[[ EXCERPT PROVIDED, beginning ]]

Now, I could also rant about turn-based games, but honestly they're too pathetic for me to play.

That'd be, like, the longest post I ever made here. Fuck.

Last edited Aug 20, 2014 at 05:10AM EDT

Let's see… Here's my list.

Crappy A.I.
Sometimes they do what they should, but if the enemy is about to die in one hit, then don't FREAKING use a skill which heals you, and let it do its stuff to hurt more than you just healed.
Poor writing/Anti-climactic ending
Pretty much. Games, I know story writing is hard, but do try to make sure all loose ends are tied at the end. And if so, please do it fitting to the game's end. Epic music won't really give you much points if the boss dies in less effort than you actually did on other enemies before that.
Empty Rooms
Kleptomaniacs, like me, hate this. If you need a room, put something there. Please!!!
Solid gameplay
While not really a concern if your game is different, it still should be played the way it is. Also, test everything. A little too much to think of, since glitches can be fun, but if you can't play the game, why even bother?
Re-releases
Why do I have to buy a game I already completed, have a 100% completion with every single thing you can get, AND still own a digital copy of. It's not really an in-game problem, but it really hurts. Me, and my wallet.

There, my complaints. Phew, wrote this in a single sitting, and this is my most crammed up post I wrote.

Artsy indie games
Indie games don't have to be like it always have to be artistic with some weird gameplay and shit like that. Just be fun, that's all, fucking pretentious hipsters.

Try-Hards

Now these aspects seem to be limited only to multiplayer games, now a try hard is someone who takes the game too seriously and does everything in there power to win. Now there is nothing wrong with wanting too win and no one ever wants to lose. But these guys take it to extreme levels and will most of the time accuse you of cheating when you beat them.

people who abuse the game

Another aspect limited to multiplayer there are people who will take advantage of unbalanced moves or weapons in a game, example i was playing injustice online and i was fighting against someone who was using green arrow (i was using the flash). He kept spamming the freeze arrows and he ended up winning because of it. Then there is call of duty where people will camp and use noob tubes and other unfair attachments. Now its not necessarily cheating, but its still uncalled for.

On the turn-based battles thing and grinding for levels, these are the pretty much the only reasons I don 't really like Pokemon and Earthbound. The only turn-based RPGs I can enjoy are Mario RPGs since usually you level up enough just by going through the levels and meeting enemies naturally instead of having to go back a lot and farm. Also, the combat systems in those are great because instead of choosing an attack and watching it you actually interact with the battle and do counterattacks and attacking takes some skill.

[[ EXCERPT PROVIDED, end ]]
[[ DATASET CONTENT, beginning ]]

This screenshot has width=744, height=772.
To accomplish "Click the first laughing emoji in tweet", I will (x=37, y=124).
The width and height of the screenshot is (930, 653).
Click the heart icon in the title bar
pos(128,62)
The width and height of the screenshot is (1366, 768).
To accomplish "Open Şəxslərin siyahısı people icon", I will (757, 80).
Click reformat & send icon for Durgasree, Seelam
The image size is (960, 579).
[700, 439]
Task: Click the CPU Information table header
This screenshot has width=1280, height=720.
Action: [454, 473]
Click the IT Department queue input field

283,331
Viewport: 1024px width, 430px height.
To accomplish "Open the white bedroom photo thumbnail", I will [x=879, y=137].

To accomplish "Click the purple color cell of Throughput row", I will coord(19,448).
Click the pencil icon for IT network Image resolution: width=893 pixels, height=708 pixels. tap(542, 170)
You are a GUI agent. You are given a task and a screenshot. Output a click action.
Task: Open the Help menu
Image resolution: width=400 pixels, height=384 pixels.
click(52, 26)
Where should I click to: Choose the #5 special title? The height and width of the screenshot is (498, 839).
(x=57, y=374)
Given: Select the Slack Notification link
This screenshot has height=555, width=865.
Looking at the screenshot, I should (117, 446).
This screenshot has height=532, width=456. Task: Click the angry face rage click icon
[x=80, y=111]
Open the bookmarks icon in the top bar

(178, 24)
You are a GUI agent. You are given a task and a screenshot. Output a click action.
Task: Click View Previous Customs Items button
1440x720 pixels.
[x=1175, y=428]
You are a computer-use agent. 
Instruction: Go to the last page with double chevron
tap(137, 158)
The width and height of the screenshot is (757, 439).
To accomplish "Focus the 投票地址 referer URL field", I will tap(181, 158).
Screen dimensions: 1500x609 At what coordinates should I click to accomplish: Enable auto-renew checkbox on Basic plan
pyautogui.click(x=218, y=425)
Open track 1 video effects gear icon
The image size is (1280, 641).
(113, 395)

[[ DATASET CONTENT, end ]]

TASK INSTRUCTIONS =>
#1 Answer these questions using the video game complaints thread.
(a) In the "Empty Rooms" complaint, which people are said to hate empty rooms?
(b) Which character was the writer using while playing Injustice online?
(c) Which turn-based RPGs does the final post say it can enjoy?
#2 Transcribe the part of the video game complaints thread that opens with the words containing "Now, I could" and closes with "enemies before that.".

YOUR WRITTEN ANSWERS =>
#1
(a) Kleptomaniacs.
(b) The Flash.
(c) Mario RPGs.

#2
Now, I could also rant about turn-based games, but honestly they're too pathetic for me to play.

That'd be, like, the longest post I ever made here. Fuck.

Last edited Aug 20, 2014 at 05:10AM EDT

Let's see… Here's my list.

Crappy A.I.
Sometimes they do what they should, but if the enemy is about to die in one hit, then don't FREAKING use a skill which heals you, and let it do its stuff to hurt more than you just healed.
Poor writing/Anti-climactic ending
Pretty much. Games, I know story writing is hard, but do try to make sure all loose ends are tied at the end. And if so, please do it fitting to the game's end. Epic music won't really give you much points if the boss dies in less effort than you actually did on other enemies before that.